Over recent weeks, as Europe's power brokers have forced Greek politicians to enact new austerity measures against bitter popular opposition, there has been a great deal of misguided talk about how China could bail out the euro zone's debt-stricken economies.
Forget about China riding to Europe's rescue. What no one seems to have considered - not the handful of senior officials who now make up the euro zone's political elite, not the 199 members of the Greek parliament who voted in the new austerity bill, not the tens of thousands who protested against it in the streets of Athens, and certainly not the 300 million or so ordinary citizens who inhabit the euro zone's other member states - is how China's economic rise contributed to the continent's debt crisis in the first place.
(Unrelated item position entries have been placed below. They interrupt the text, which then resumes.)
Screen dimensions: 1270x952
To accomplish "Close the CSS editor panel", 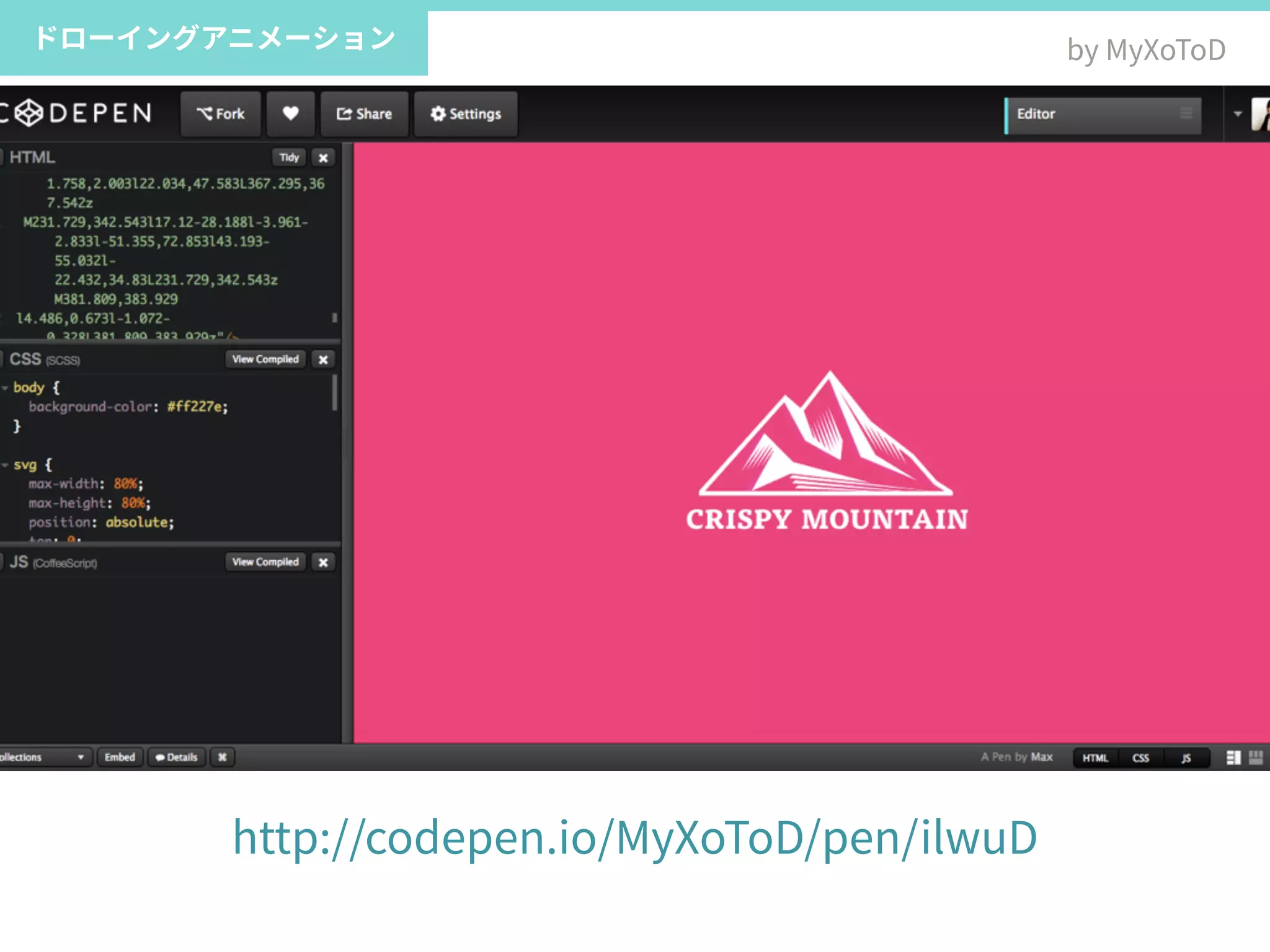I will click(323, 359).
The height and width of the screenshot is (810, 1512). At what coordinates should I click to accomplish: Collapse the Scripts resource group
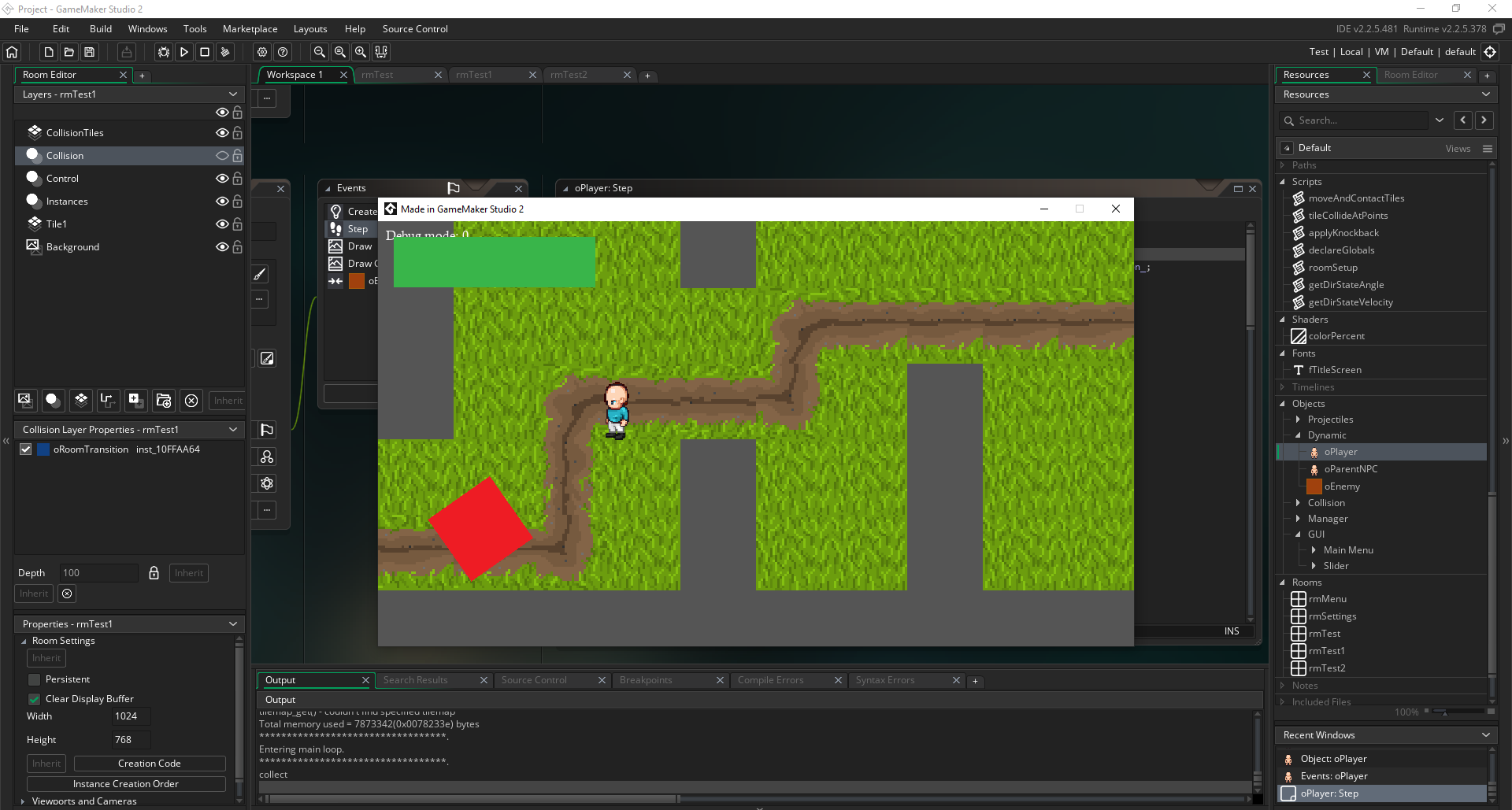(1283, 182)
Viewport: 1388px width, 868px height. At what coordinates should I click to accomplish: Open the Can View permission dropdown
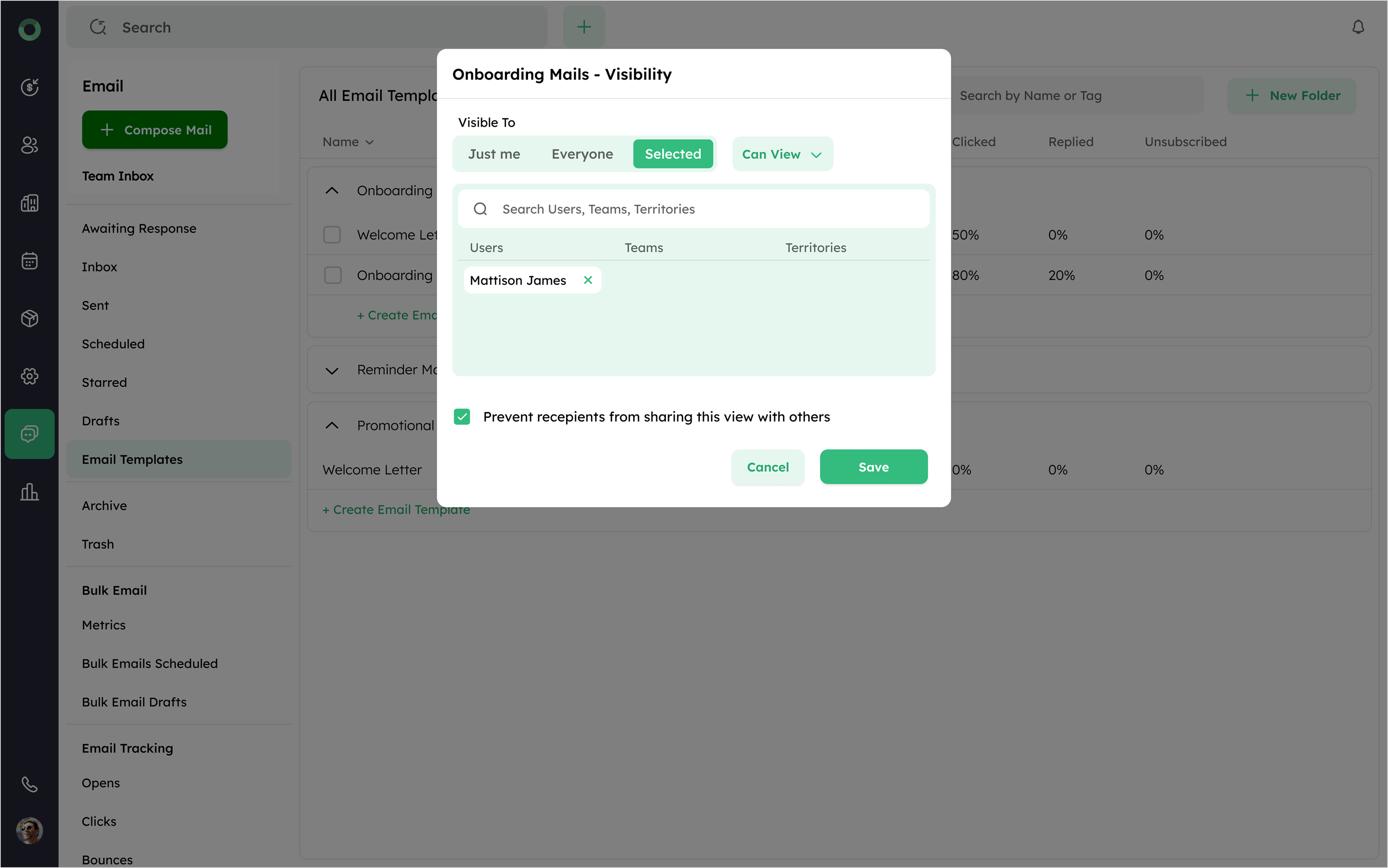782,154
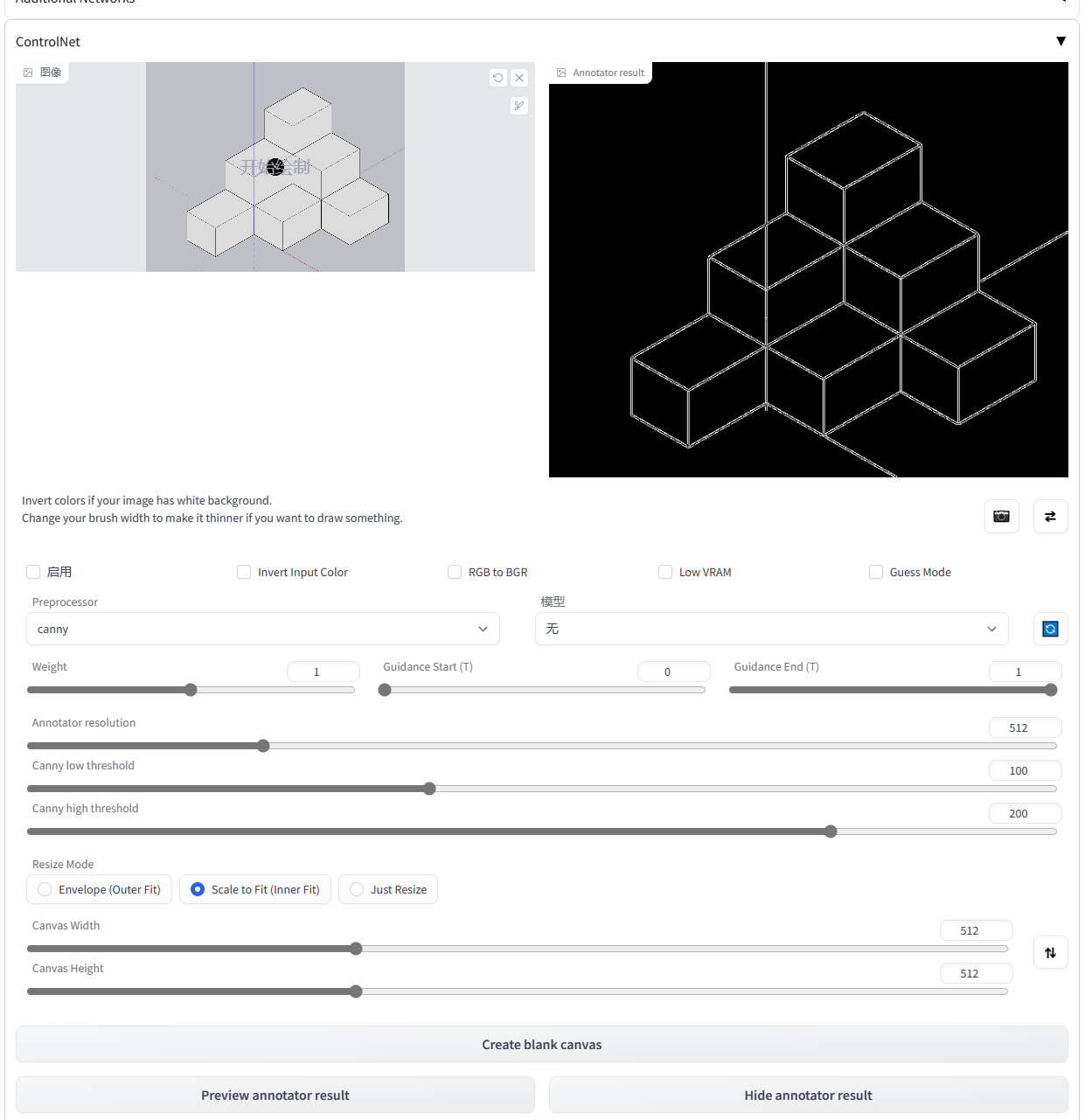Click the 图像 image tab label
Screen dimensions: 1085x1120
(50, 73)
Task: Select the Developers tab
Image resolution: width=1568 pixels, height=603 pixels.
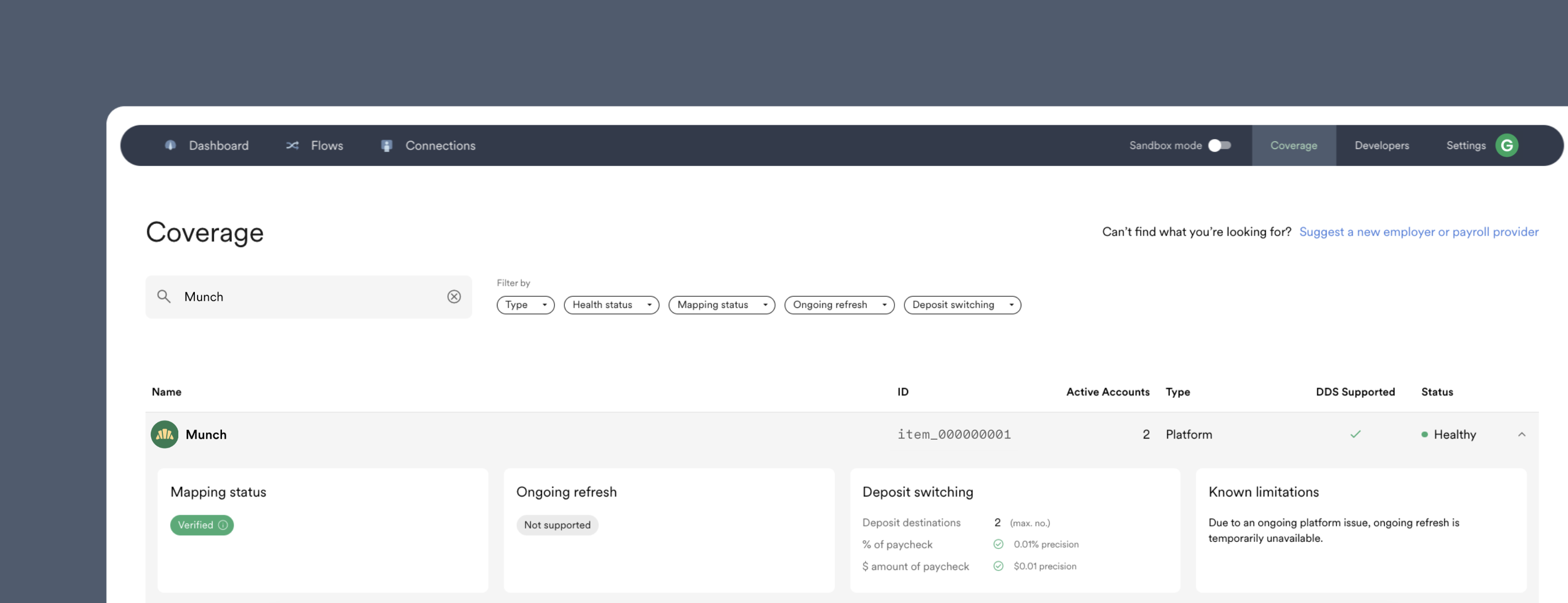Action: pyautogui.click(x=1382, y=145)
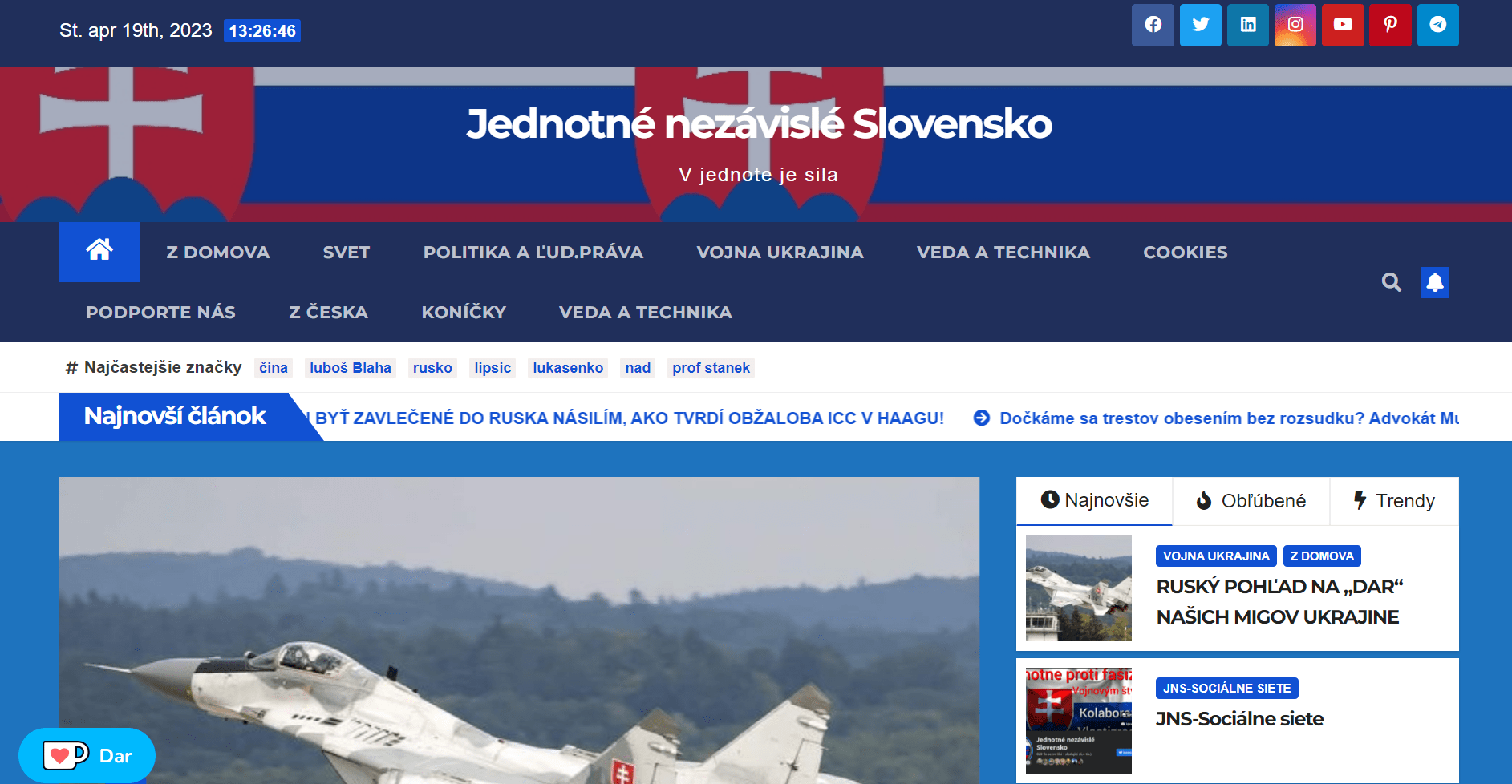Image resolution: width=1512 pixels, height=784 pixels.
Task: Click the notification bell icon
Action: 1435,282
China has been blamed before for causing America's subprime debt crisis. The idea there was that China's lack of a social safety net, coupled with Beijing's low interest rate and currency policies, pushed household and corporate savings in China well above the rate needed to fund domestic investment.
This savings glut unleashed a flood of liquidity on to global financial markets, which depressed long-term interest rates in the US, igniting the housing boom and prompted investors to take ever greater risks in their search for yield.
The result was a classic credit-fuelled investment bubble, which eventually burst, triggering the crisis.
This notion that Chinese government policies could have caused the US crisis gets short shrift from many prominent economists. For example, in a paper published last month, World Bank chief economist Justin Lin Yifu placed the blame firmly on the interest rate cuts that the US Federal Reserve made following the dotcom bust, coupled with an excessive demand for credit from American consumers.
Lin may be China's best-known economist, but there is a basic flaw in his reasoning here. If the credit boom's main cause was excessive demand, then the price of credit - as represented by long-term interest rates - would have risen, despite the Fed's short-term rate cuts.